## [Your assignment]
Take the line that contains "Pick the Windows Live/MSN: 80048883 error" and each one after it through the last line below, and retype them exactly. Leave out the pictures.

## [Data for processing]
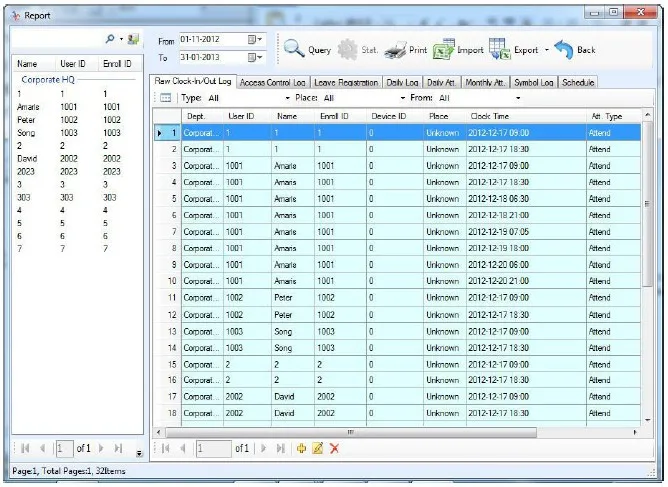
Task: Expand the Place filter dropdown
Action: point(403,98)
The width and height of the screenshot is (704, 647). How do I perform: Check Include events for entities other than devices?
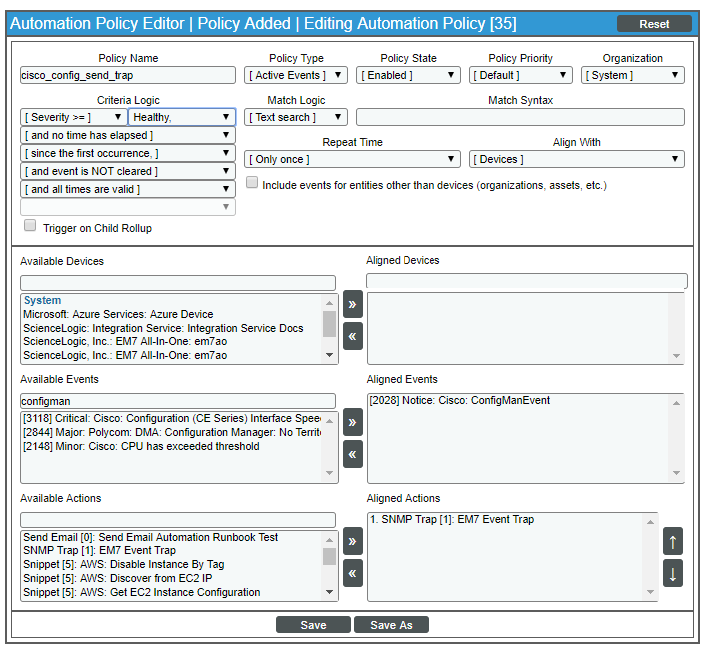pos(252,183)
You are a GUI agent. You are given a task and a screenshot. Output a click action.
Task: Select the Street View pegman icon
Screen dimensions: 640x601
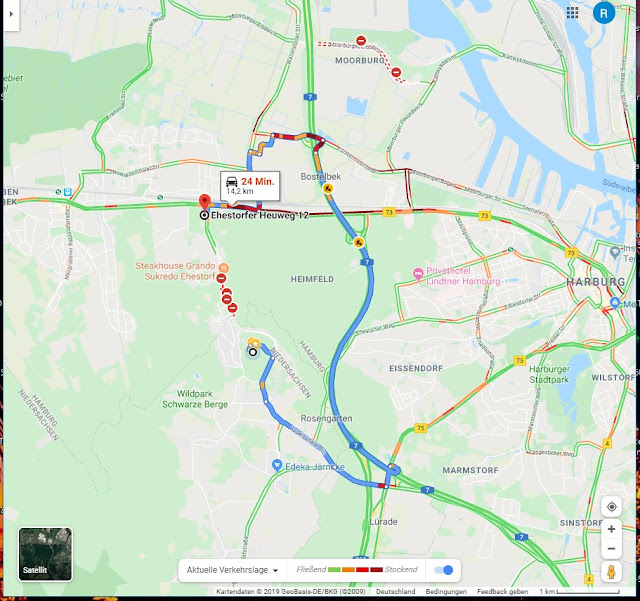point(611,572)
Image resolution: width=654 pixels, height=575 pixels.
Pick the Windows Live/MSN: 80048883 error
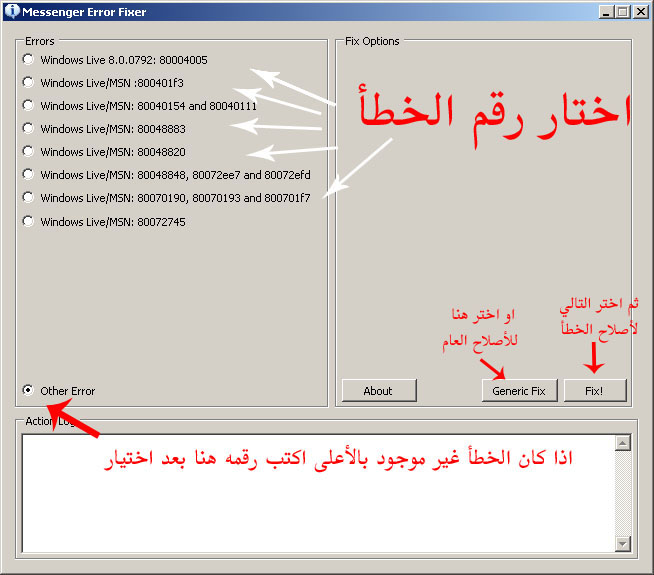[28, 129]
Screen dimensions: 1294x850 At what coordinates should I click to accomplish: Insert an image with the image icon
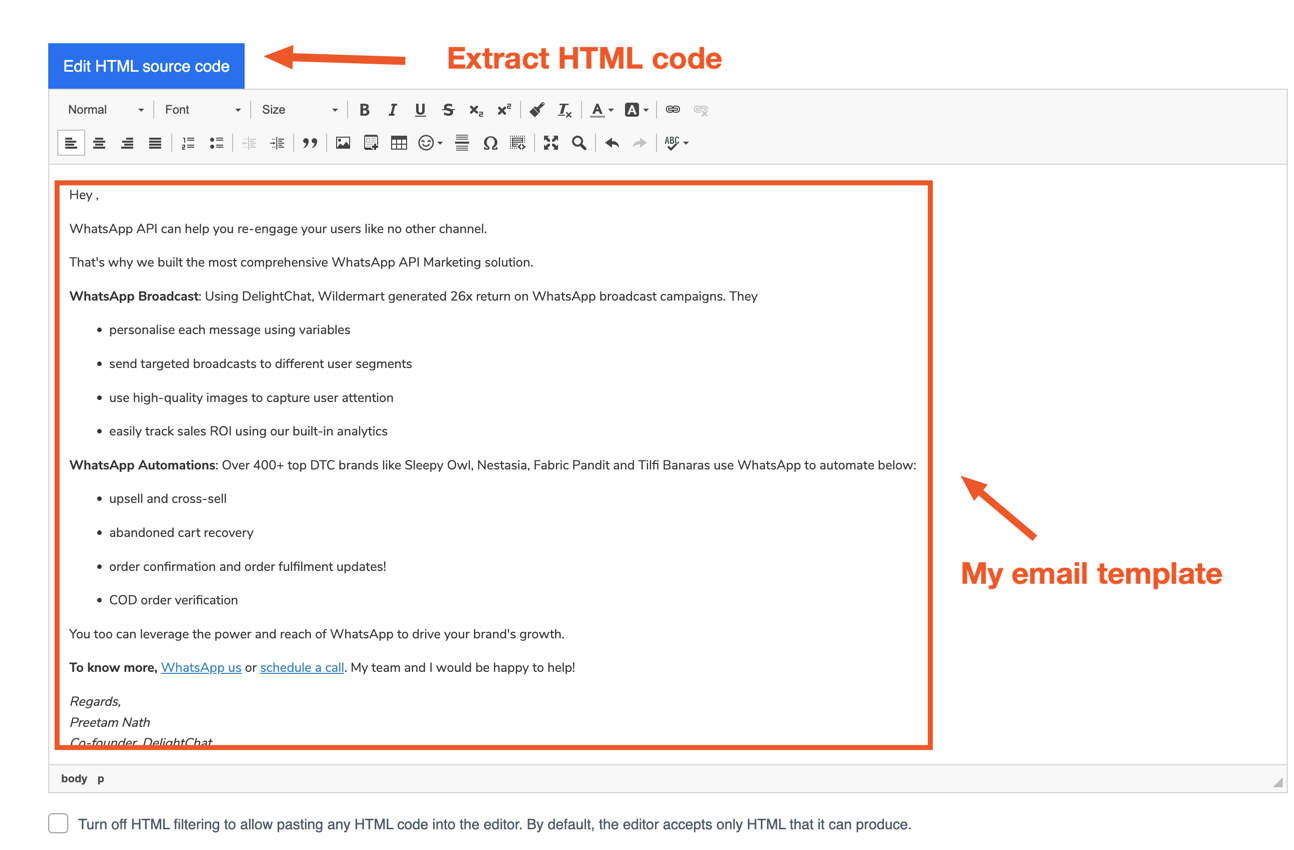click(x=343, y=143)
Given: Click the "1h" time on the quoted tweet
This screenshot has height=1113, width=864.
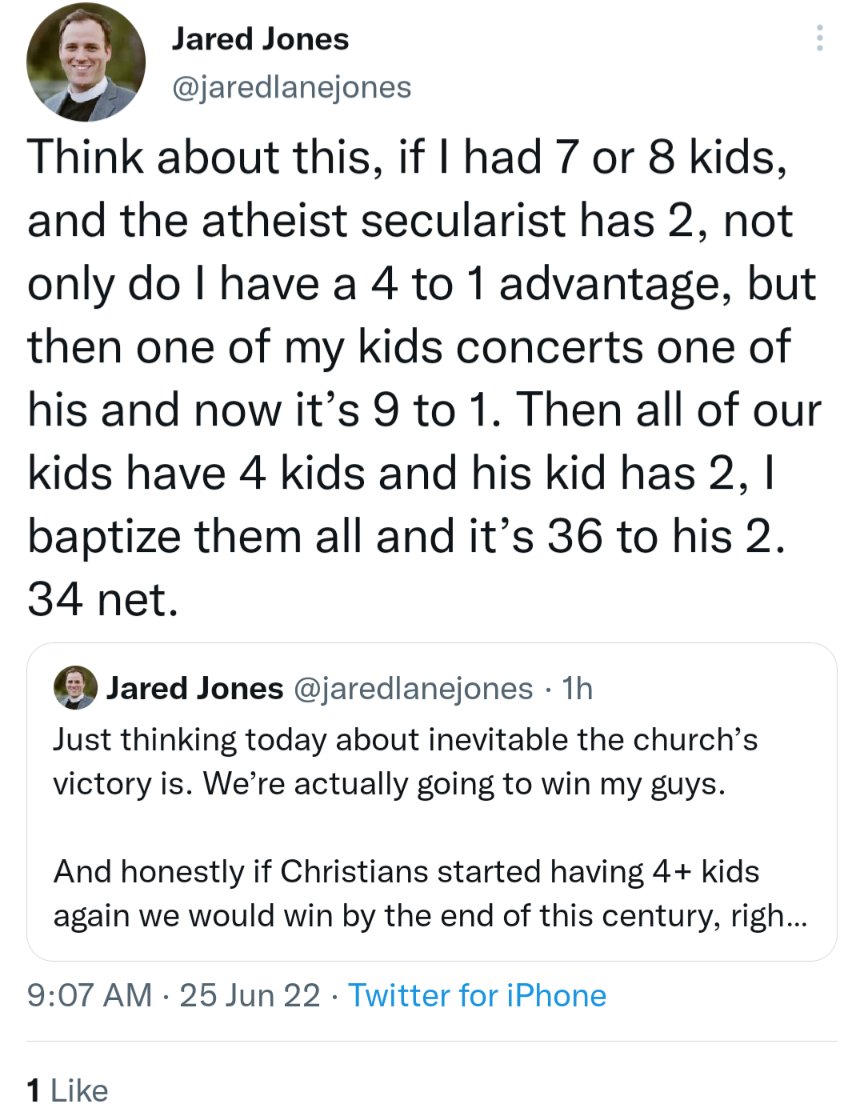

## [Answer for the task]
Pick the Windows Live/MSN: 80048883 error
[28, 129]
Screen dimensions: 1294x850 At what coordinates should I click to accomplish: Insert an image with the image icon
click(x=343, y=143)
Given: Click the "1h" time on the quoted tweet
This screenshot has height=1113, width=864.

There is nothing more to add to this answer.